**Work to be completed:** Nothing in the records may change. Output them all exactly.

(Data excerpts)
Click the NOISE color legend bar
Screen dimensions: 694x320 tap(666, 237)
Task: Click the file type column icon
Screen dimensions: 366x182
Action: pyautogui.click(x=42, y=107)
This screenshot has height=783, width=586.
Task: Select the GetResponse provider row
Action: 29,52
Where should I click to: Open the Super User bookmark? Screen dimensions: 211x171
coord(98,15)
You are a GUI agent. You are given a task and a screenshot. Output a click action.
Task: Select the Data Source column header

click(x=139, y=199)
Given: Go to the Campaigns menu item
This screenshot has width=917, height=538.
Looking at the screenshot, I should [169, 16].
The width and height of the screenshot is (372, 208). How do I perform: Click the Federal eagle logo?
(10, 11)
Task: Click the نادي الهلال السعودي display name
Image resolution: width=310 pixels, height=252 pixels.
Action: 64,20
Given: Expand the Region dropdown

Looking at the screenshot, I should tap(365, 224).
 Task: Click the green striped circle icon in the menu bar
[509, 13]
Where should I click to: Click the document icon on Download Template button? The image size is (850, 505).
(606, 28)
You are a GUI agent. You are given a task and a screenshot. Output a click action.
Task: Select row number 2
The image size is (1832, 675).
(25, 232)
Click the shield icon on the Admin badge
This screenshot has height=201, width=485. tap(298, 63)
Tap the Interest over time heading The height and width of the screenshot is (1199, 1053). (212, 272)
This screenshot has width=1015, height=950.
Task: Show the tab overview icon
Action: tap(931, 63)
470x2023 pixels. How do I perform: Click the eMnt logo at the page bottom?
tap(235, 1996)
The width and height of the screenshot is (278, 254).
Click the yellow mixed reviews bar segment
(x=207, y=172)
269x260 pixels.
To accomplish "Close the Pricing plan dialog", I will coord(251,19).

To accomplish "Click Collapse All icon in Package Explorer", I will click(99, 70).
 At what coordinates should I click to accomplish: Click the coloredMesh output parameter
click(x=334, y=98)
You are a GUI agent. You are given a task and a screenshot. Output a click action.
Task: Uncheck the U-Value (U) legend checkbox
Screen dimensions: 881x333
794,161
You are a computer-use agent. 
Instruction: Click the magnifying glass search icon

**Solution:**
Click the NOISE color legend bar
Screen dimensions: 694x320 tap(666, 237)
Task: Click the file type column icon
Screen dimensions: 366x182
Action: pyautogui.click(x=42, y=107)
This screenshot has height=783, width=586.
Task: Select the GetResponse provider row
Action: 29,52
Where should I click to: Open the Super User bookmark? Screen dimensions: 211x171
coord(98,15)
You are a GUI agent. You are given a task and a screenshot. Output a click action.
Task: Select the Data Source column header

click(x=139, y=199)
Given: Go to the Campaigns menu item
This screenshot has width=917, height=538.
Looking at the screenshot, I should [169, 16].
The width and height of the screenshot is (372, 208). How do I perform: Click the Federal eagle logo?
(10, 11)
Task: Click the نادي الهلال السعودي display name
Image resolution: width=310 pixels, height=252 pixels.
Action: 64,20
Given: Expand the Region dropdown

Looking at the screenshot, I should tap(365, 224).
 Task: Click the green striped circle icon in the menu bar
[509, 13]
Where should I click to: Click the document icon on Download Template button? The image size is (850, 505).
(606, 28)
You are a GUI agent. You are given a task and a screenshot. Output a click action.
Task: Select row number 2
The image size is (1832, 675).
(25, 232)
Click the shield icon on the Admin badge
This screenshot has height=201, width=485. tap(298, 63)
Tap the Interest over time heading The height and width of the screenshot is (1199, 1053). (212, 272)
This screenshot has width=1015, height=950.
Task: Show the tab overview icon
Action: tap(931, 63)
470x2023 pixels. How do I perform: Click the eMnt logo at the page bottom?
tap(235, 1996)
The width and height of the screenshot is (278, 254).
Click the yellow mixed reviews bar segment
(x=207, y=172)
269x260 pixels.
To accomplish "Close the Pricing plan dialog", I will coord(251,19).

To accomplish "Click Collapse All icon in Package Explorer", I will click(99, 70).
 At what coordinates should I click to accomplish: Click the coloredMesh output parameter
click(x=334, y=98)
You are a GUI agent. You are given a task and a screenshot. Output a click action.
Task: Uncheck the U-Value (U) legend checkbox
Screen dimensions: 881x333
794,161
You are a computer-use agent. 
Instruction: Click the magnifying glass search icon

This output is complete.